(Collected data entries)
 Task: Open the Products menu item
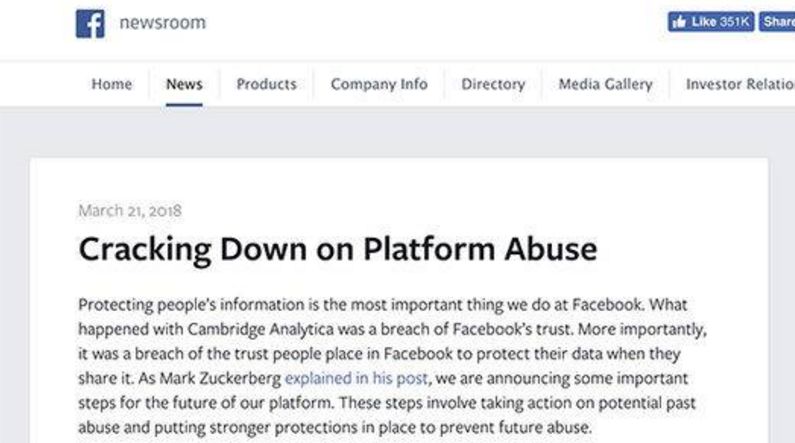[x=266, y=84]
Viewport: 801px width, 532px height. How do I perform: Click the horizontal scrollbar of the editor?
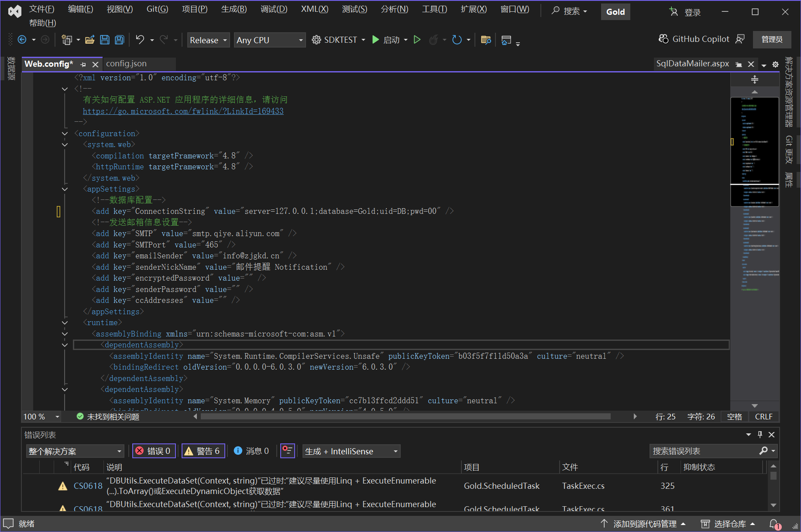[x=405, y=417]
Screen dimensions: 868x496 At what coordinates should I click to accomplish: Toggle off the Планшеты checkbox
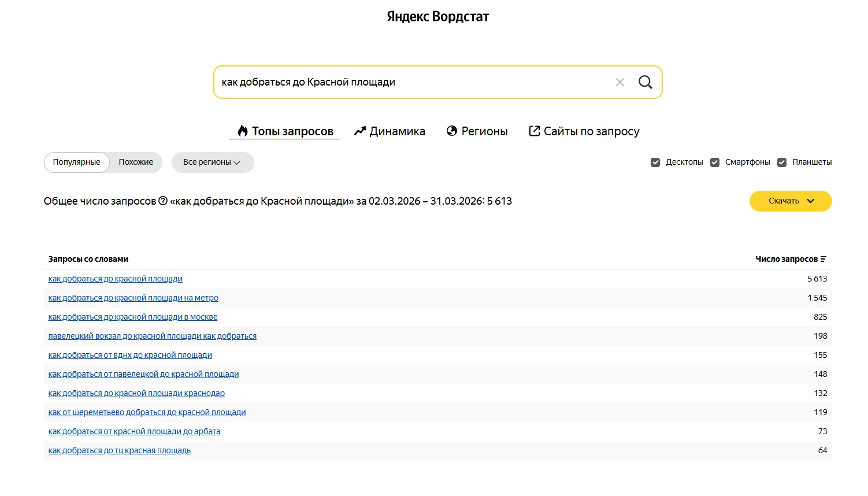click(x=783, y=162)
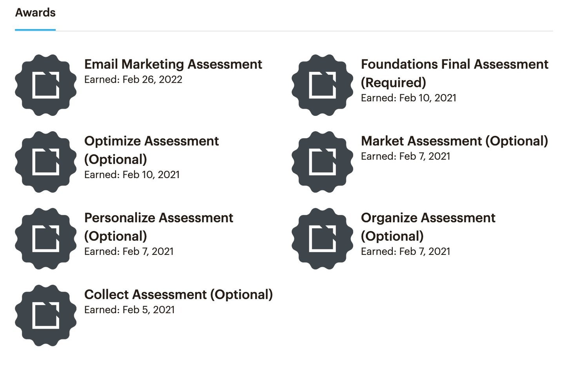Open the Awards tab
Viewport: 588px width, 370px height.
point(35,13)
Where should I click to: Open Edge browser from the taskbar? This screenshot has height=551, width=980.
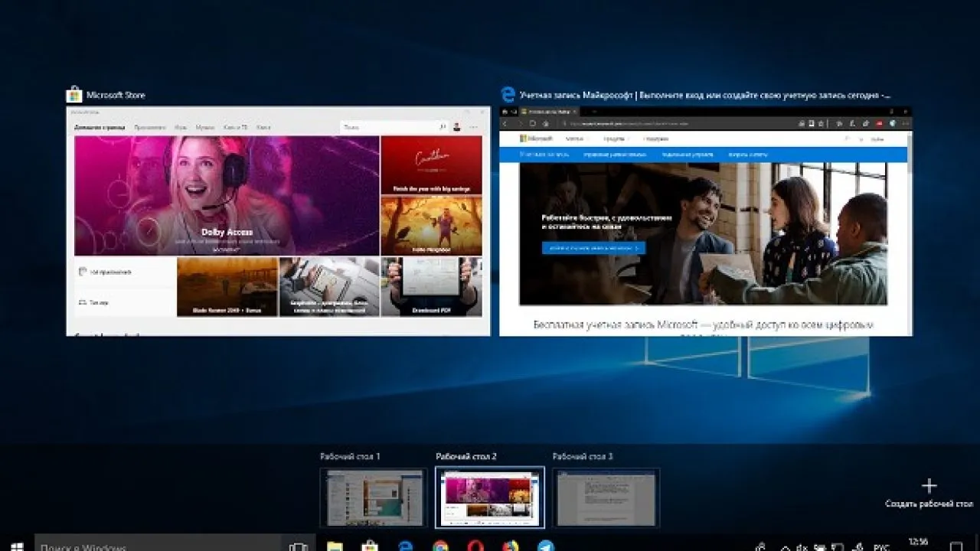tap(405, 546)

* [WHAT THIS TASK INVOLVES]:
Find the line containing "Screen dimensions: 868x496" in the records above and restate it, and each line after it through the end, word for word, dropping the pictures.

* [EXERCISE ANSWER]:
Screen dimensions: 868x496 At what coordinates should I click to accomplish: Toggle off the Планшеты checkbox
click(x=783, y=162)
Open the Awards tab
Viewport: 588px width, 370px height.
point(35,13)
Where should I click to: Open Edge browser from the taskbar? This screenshot has height=551, width=980.
tap(405, 546)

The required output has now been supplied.